Мы взмахнули крыльями и взлетели. Облако плыло медленно, не торопилось. Зачем, скажите на милость, ему было торопиться и куда?
Мы уцепились за край облака. Раз-два-три — и вот мы уже едем верхом.
Писунчик был счастлив… Его глаза сияли. Снизу они, наверное, выглядели как две звезды. Писунчик запел:
Нам на облачке кататься
В вышине, в вышине
В миллион раз интересней,
Чем на резвом коне.
Резвый конь и тот устанет,
Спотыкаться начнет,
А на облачке катайся
Хоть всю ночь напролет.
Я посмотрел вниз. Дома райского города казались игрушечными. Я попытался угадать, где чей дом, где чей особняк. Писунчик продолжал петь:
Прыгай, облачко-лошадка,
Вкривь и вкось! Вкривь и вкось!
Только нас со Шмуэл-Абой
Ты на землю не сбрось.
— Жаль, Писунчик, что с нами нет фотографа Зейдла. Здесь, на облаке, он мог бы дочитать нам свой пуримшпил, посылая дочерей с их котами коту под хвост.

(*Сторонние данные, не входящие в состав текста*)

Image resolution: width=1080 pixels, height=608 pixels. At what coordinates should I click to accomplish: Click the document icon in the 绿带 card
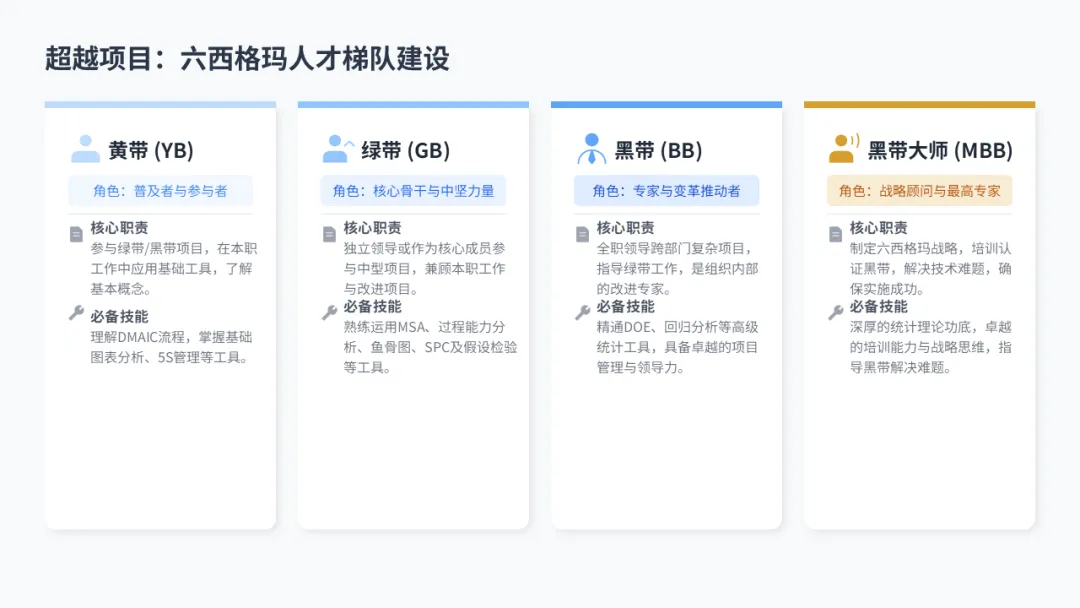[329, 234]
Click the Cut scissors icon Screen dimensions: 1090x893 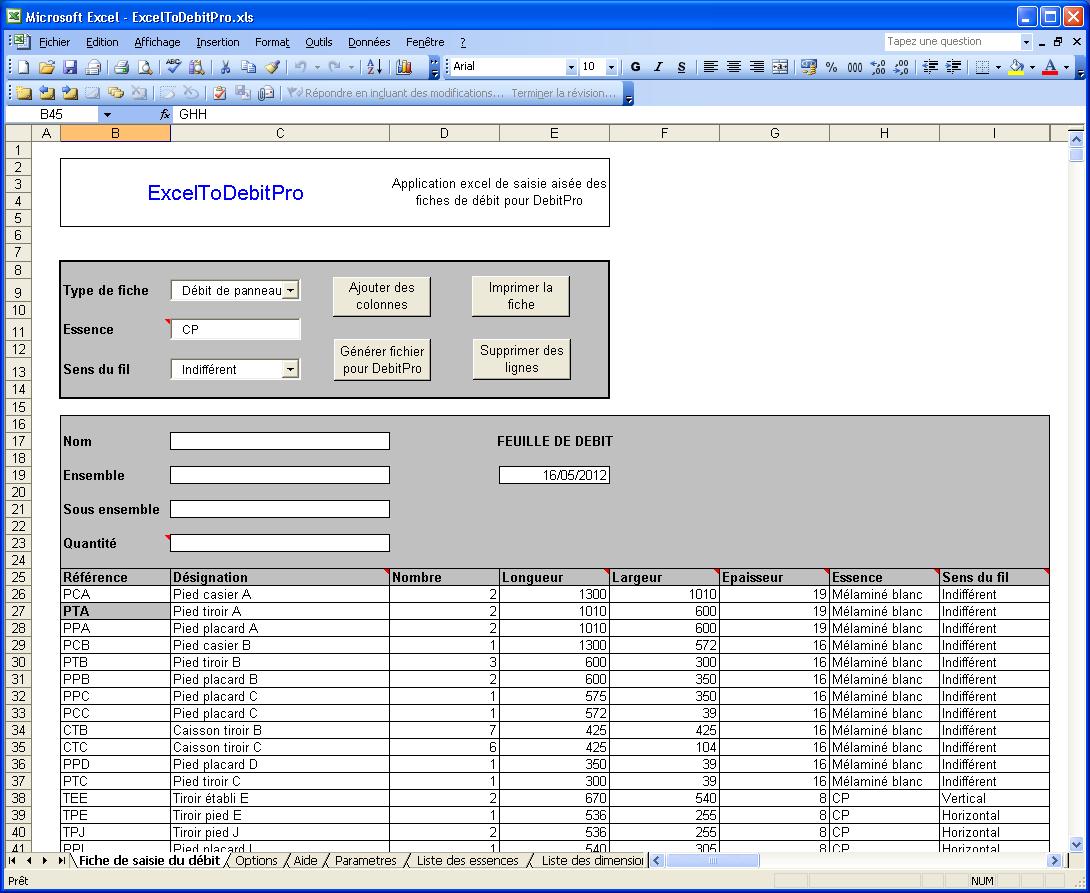pos(225,67)
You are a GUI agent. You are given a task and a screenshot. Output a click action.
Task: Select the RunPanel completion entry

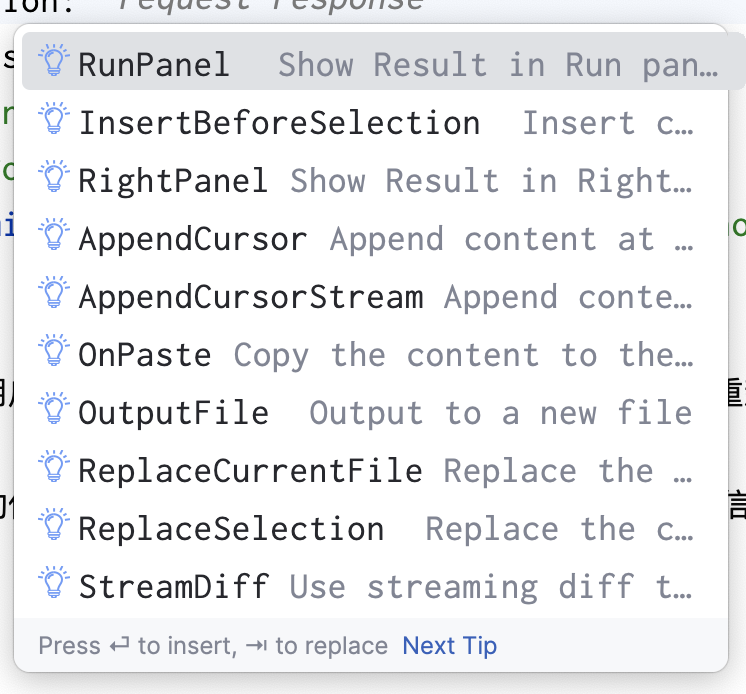154,64
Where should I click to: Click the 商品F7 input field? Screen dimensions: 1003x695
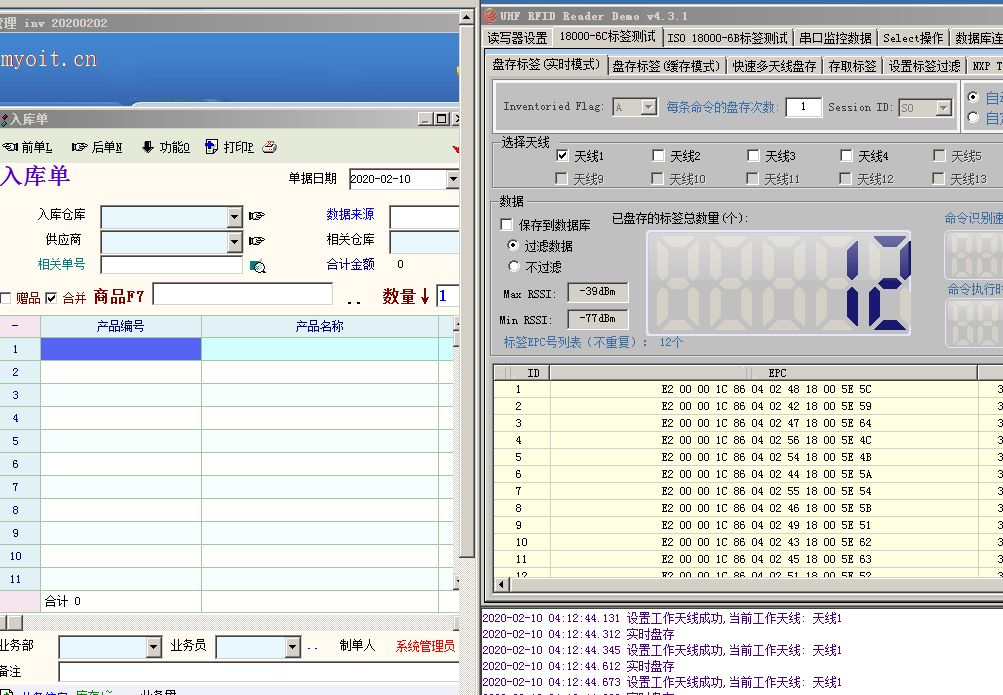tap(242, 294)
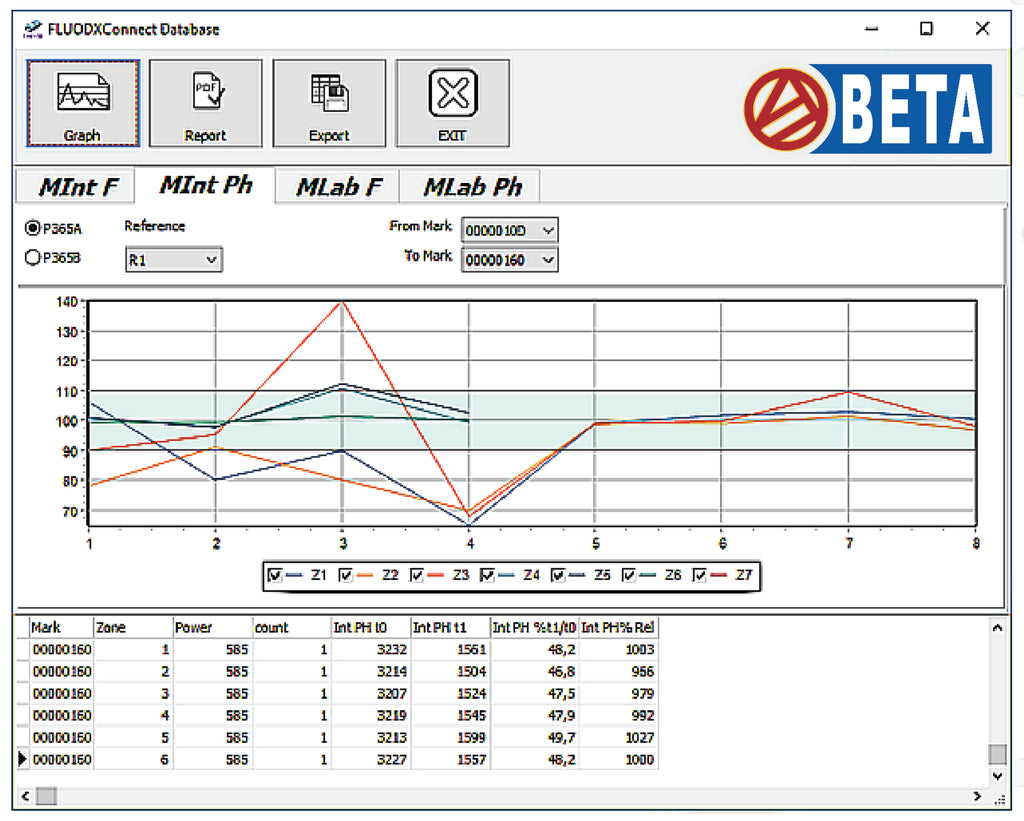Open the MLab F tab
Viewport: 1024px width, 821px height.
pos(338,187)
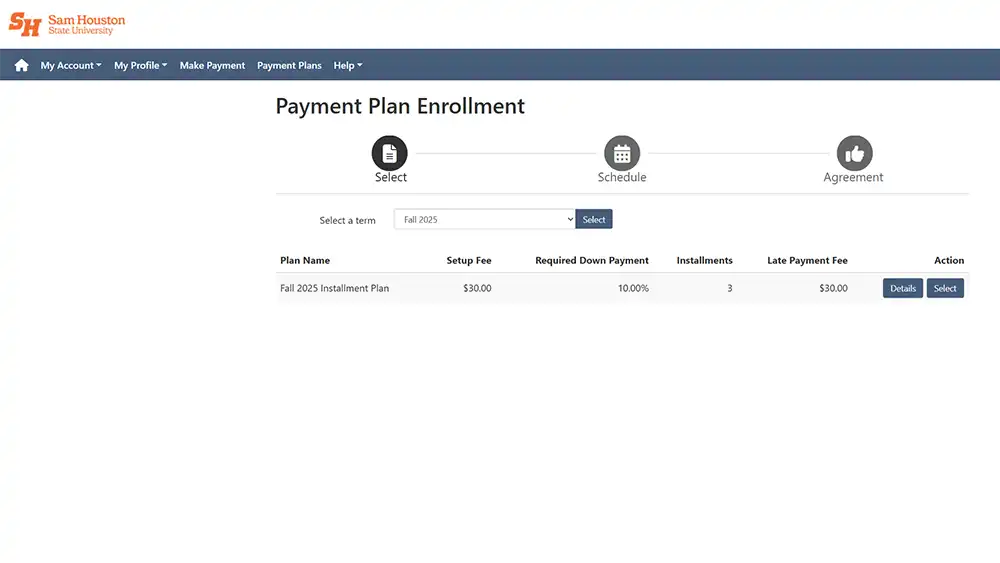The height and width of the screenshot is (563, 1000).
Task: Click the thumbs-up Agreement step icon
Action: point(854,154)
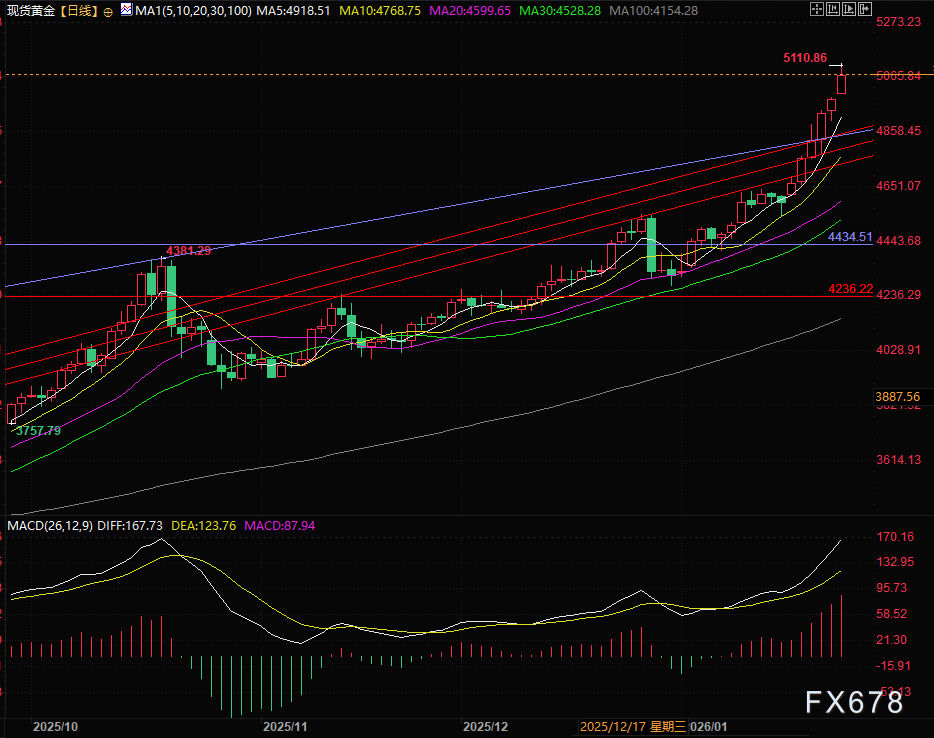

— Только его здесь не хватало, этого растяпы, Шмуэл-Аба, — взмахнул крыльями Писунчик. — Пусть спит себе на здоровье.
— Жаль его все-таки, — сказал я, — а этот его пуримшпил очень хороший.
Писунчик снова запел:
Прыгай, облако-лошадка,
До небес! Скок-поскок!
Там серебряные нити
Лунный вьет паучок.
Ну и накатались мы на этом облачке! Около полуночи мы с него спрыгнули. И как раз вовремя. Облако возвращалось в турецкий рай.
Мы помахали улетающему облаку руками и запели:
Передай привет Агари,
Измаилу-сынку
И скажи, чтоб нам прислали
Целый пуд табаку[108].
Мы полетели домой. Опустились рядом с райским лугом. Я простился с Писунчиком.
— Писунчик, помни, утром — в хедер!
Писунчик рассмеялся:
Меир-пархатый не жалеет поп,
Меир-пархатый набожней, чем поп.
Писунчик вошел в свой дом. Я тоже полетел к себе домой. Пролетая мимо дома ангела Зейдла, я задержался. Крутом было тихо. Зейдл, три его дочери и коты спали. Пуримшпил стыдливо прятался в ящике.